A tale of real pathos unfolded at Chiswick Auctions showroom last week. Under the hammer was a silver sugar sifter from the Titanic’s Café Parisienne. I met Bob Ballard, the underwater archaeologist who discovered the wreck of the Titanic in the 1980s and knew that he had intended to leave the wreck unsalvaged because he didn’t wish to desecrate a graveyard.
The parent company of the shipping line did authorise salvage operations and many artefacts have been recovered from the wreck, including a purser’s bag containing many pieces of jewellery which were exhibited to mark the centenary of RMS Titanic sinking in 2012.
I wondered how this random piece of silverware had made its way to auction. The answer is that the silver sifter was not on board when the ill-fated ship went down, but had been stolen along with a decanter and several other objects before she embarked on her maiden voyage. The thief was Reginald. L. Barker, a purser who had sailed with the ship from Belfast to Southampton.
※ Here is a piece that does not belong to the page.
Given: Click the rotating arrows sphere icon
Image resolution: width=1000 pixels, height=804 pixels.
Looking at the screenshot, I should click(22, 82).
He wanted to sail on the maiden voyage but couldn’t afford his uniform, so stole several items from the ship and used them to pay a tailor, Horace Bradshaw, in exchange for his dress uniform. He enlisted on the maiden voyage and lost his life when the ship went down. His body was not recovered. This postcard of him, signed by Miss Millvina Dean (1912-2009) the youngest survivor who was rescued from lifeboat No.13 by the crew of RMS Carpathia, was sold with the sugar sifter.